> Data:
================

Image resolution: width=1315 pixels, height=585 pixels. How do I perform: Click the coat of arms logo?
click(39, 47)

================

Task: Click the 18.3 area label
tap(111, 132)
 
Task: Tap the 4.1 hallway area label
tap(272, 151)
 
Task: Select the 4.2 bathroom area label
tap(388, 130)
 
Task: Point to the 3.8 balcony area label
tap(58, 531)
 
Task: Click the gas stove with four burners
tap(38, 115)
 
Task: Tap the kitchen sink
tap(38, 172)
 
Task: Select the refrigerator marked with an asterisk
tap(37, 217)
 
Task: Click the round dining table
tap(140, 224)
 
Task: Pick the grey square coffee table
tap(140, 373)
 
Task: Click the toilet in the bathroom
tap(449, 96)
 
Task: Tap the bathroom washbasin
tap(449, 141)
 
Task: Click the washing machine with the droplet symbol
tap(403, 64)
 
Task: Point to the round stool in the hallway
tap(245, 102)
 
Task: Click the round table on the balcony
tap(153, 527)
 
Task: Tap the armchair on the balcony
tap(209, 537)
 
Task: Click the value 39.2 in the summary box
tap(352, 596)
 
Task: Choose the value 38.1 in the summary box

================

> Task to carry out: Rewrite the stretch from "Image resolution: width=1315" through "click(39, 47)" with "coat of arms logo" changed to "crest emblem" and nothing else altered. Give only those lines.

> Response:
Image resolution: width=1315 pixels, height=585 pixels. How do I perform: Click the crest emblem?
click(39, 47)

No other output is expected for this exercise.